Bank of England chief economist supports rate hike
The chief economist of the Bank of England said on Friday that the conditions for him to vote for a rate hike now exist, but he declined to say whether his initial move was in December or early next year.
Huw Pill said that after the government’s vacation plan for company employees is over, the unemployment rate is unlikely to see any surge, and the economic recovery is mature. If the Bank of England fails to raise interest rates, inflation may continue to remain high.
The Central Bank Monetary Policy Committee surprised financial markets this month Vote to maintain interest rates Although the inflation rate has soared, it is still at a historic low of 0.1%. The next MPC meeting will be held in December and February.
In a speech to the CBI employers’ organization, Peel stated that the Bank of England needs to “flexibly respond to unforeseen events” and pointed to the new coronavirus variant B.1.1.529 As a potential wrench at work, but said he intends to vote for interest rate hikes as soon as possible.
“Although supply disruptions put pressure on economic activity, they can also cause inflationary pressures,” he said.
“The labor market is tight. Given our stance on data and analysis, I think the possible direction of monetary policy is very clear.”
Peel’s speech at the CBI indicated that he and the Governor of the Bank of England Andrew Bailey now intend to vote for a rate hike, although they hope to maintain flexibility in the exact timing after the central bank’s recent communication difficulties.
“We need to move forward and then reassess where we are and whether this allows or requires another step forward,” Peel said, referring to the rise in interest rates in the questions raised after the speech.
Bailey said at an event at Cambridge University on Thursday: “Our current labor market is very tight, there is no doubt.”
Peel said in his speech that if the economy continues to recover strongly, the Bank of England needs to prepare for an increase in interest rates from 0.1% in September.
“In my opinion, we are now ready for policy action,” he added.
Peel repeated last week’s comments on Friday, namely Burden of proof Having changed, he now needs to find reasons for not supporting interest rate hikes, rather than supporting hawks to vote.
This is not the first time Peel has stated that he is Want to vote Higher interest rates will soon be available.
Before the Monetary Policy Committee meeting this month, he outlined his dissatisfaction with the 5% inflation rate.

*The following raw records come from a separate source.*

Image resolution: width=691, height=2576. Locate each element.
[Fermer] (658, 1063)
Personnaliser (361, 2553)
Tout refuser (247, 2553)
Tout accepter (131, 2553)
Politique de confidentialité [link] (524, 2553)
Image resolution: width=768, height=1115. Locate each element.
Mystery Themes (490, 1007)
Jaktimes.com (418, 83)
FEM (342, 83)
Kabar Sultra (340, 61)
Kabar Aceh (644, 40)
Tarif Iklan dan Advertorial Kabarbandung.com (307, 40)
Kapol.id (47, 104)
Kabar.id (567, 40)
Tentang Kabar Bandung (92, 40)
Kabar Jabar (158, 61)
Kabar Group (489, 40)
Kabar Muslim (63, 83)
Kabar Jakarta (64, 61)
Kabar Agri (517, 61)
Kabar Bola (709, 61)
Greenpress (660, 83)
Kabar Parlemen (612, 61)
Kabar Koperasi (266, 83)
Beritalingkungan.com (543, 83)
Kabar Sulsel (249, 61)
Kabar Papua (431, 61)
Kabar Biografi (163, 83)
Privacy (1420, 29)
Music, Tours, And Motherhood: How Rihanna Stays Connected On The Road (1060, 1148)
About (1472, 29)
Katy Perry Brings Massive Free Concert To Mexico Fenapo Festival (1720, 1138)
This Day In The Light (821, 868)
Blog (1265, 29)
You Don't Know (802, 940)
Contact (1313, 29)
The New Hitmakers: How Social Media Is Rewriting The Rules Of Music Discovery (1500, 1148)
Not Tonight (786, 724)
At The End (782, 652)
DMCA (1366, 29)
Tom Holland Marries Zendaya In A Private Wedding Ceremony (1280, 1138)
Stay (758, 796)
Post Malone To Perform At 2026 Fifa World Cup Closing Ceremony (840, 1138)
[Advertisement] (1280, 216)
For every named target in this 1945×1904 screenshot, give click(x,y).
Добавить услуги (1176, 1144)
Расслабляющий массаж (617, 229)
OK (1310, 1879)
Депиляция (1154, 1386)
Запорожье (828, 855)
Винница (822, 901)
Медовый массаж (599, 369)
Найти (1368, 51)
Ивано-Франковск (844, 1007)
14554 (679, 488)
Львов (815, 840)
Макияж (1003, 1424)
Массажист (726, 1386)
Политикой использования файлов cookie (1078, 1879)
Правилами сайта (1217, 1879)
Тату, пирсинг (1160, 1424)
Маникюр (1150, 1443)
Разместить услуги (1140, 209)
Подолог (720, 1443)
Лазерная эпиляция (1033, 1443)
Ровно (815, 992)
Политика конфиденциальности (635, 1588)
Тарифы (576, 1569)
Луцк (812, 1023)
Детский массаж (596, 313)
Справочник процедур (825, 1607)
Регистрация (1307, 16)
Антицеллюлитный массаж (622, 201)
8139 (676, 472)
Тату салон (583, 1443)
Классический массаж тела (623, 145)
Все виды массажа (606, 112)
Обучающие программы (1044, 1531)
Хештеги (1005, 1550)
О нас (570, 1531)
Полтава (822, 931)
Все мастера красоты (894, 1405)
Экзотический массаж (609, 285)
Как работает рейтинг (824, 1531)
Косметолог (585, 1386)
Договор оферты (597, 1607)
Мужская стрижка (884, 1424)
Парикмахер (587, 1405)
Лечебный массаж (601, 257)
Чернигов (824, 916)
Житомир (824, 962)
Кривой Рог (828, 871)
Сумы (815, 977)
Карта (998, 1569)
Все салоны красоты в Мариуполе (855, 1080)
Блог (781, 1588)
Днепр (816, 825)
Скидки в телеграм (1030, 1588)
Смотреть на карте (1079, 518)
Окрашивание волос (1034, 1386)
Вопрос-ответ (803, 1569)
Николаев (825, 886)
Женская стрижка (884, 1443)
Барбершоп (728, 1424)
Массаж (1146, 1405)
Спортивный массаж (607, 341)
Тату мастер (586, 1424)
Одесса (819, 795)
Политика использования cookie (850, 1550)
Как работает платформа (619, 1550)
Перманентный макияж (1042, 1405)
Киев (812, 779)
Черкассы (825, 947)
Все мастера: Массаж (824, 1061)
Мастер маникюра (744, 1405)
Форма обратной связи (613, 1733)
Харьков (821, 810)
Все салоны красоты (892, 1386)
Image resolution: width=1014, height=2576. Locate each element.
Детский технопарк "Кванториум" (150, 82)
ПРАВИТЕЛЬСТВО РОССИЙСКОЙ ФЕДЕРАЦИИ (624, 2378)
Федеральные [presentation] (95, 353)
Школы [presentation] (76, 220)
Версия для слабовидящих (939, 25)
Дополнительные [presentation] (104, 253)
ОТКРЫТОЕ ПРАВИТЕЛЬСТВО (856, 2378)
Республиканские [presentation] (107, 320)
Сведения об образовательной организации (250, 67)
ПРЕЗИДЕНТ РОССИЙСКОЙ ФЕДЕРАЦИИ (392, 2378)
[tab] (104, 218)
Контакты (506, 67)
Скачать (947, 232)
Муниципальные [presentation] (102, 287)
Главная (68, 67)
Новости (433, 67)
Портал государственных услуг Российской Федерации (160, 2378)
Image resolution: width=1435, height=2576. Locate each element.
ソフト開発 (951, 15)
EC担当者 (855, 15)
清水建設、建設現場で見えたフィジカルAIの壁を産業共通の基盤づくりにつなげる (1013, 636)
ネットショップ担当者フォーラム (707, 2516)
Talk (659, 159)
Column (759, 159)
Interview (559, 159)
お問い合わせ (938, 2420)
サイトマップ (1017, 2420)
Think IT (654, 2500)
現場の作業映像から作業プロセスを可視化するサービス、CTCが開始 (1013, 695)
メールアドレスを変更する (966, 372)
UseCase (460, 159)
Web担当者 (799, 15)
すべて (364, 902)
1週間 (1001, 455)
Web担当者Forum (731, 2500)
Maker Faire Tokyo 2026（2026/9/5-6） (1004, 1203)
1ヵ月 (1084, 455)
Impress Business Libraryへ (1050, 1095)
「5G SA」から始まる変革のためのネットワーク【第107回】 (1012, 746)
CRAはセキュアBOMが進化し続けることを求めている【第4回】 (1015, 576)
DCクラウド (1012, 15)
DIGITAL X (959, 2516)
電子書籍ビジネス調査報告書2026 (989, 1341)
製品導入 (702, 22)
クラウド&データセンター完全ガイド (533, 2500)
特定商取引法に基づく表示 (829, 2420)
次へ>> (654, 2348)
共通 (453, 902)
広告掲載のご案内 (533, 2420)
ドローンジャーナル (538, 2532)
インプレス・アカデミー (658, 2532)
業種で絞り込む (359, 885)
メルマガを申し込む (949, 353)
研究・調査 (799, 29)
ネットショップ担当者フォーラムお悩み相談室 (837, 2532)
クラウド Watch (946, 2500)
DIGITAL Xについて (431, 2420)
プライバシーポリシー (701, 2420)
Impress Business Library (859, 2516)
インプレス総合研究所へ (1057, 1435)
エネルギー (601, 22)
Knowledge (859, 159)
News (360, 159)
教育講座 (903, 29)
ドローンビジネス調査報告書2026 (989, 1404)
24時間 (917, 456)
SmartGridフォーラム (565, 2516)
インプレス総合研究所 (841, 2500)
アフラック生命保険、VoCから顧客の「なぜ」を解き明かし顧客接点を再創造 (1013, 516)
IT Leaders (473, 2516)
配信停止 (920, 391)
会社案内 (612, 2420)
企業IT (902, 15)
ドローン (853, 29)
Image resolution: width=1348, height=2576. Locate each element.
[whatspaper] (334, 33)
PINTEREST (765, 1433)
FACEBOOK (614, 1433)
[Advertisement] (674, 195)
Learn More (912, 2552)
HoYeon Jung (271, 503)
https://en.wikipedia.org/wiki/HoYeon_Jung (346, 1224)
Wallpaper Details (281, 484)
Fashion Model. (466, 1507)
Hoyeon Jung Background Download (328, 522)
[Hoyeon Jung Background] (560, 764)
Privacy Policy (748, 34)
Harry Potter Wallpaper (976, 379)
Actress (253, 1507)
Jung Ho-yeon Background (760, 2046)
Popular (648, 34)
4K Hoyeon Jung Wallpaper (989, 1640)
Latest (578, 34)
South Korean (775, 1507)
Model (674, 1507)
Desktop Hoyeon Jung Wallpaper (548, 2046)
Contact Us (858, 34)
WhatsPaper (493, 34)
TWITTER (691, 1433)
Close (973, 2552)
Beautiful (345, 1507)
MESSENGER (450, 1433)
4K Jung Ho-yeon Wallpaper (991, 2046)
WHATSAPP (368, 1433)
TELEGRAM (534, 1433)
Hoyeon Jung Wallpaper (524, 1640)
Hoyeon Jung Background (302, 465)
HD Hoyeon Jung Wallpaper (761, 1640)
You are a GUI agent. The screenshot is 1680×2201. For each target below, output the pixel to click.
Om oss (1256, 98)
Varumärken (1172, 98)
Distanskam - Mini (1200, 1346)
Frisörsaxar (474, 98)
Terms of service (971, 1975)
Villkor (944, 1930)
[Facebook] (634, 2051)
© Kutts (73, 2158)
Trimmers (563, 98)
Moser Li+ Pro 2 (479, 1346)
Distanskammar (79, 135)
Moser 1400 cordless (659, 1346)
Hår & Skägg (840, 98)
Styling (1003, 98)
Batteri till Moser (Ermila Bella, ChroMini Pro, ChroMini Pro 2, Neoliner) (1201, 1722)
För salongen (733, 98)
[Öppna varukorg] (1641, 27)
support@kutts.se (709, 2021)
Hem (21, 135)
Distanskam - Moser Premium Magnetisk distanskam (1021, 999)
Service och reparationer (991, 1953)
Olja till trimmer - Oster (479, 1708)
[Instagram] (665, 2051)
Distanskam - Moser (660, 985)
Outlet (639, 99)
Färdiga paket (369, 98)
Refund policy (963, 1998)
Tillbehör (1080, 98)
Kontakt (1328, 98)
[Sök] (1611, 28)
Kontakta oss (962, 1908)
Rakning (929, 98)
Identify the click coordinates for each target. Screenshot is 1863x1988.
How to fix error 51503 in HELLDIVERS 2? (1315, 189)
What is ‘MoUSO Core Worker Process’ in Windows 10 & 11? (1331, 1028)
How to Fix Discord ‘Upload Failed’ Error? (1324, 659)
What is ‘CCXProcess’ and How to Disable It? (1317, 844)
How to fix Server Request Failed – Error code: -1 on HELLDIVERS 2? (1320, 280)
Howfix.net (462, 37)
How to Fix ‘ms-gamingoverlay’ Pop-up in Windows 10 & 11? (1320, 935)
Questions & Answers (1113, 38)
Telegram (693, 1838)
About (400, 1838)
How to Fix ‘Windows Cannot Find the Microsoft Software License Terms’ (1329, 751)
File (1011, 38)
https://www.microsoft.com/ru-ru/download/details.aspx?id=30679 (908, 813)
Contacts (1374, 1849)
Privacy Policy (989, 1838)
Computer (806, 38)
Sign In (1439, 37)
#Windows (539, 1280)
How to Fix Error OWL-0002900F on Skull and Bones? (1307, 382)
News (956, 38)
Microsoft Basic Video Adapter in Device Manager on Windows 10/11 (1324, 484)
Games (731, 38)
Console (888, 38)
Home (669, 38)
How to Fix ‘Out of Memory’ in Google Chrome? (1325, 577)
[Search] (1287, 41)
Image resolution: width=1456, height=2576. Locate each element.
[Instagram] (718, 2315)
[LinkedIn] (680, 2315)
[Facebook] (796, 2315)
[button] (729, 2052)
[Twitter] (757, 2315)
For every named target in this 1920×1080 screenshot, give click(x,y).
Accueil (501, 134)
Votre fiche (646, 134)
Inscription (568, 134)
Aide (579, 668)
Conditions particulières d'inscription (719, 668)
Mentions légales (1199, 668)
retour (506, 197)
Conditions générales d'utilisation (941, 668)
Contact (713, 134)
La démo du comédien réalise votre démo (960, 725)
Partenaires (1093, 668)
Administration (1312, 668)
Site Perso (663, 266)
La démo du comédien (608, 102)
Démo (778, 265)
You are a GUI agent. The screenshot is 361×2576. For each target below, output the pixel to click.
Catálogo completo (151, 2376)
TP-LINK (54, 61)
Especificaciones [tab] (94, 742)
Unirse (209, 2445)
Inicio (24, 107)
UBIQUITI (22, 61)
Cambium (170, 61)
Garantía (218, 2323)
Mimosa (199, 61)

Financial Times Interview, But did not vote for tightening monetary policy, but chose to wait.
Although Pill stated that he was well aware that he might vote on policy in the near future, he added that it would be wrong to comment on how high interest rates might reach in the next few months, and pointed out the way the MPC feels important to it.
“MPC needs to gradually evaluate the impact of each policy decision, and then assess whether and when further action is needed,” Pill said.
“If the data develops unfavorably and inflation is expected to fall below the target within the policy-related range, we can keep it as it is or reverse it. If the data strengthen and inflation is expected to continue to be higher than the target, we can continue to raise interest rates.”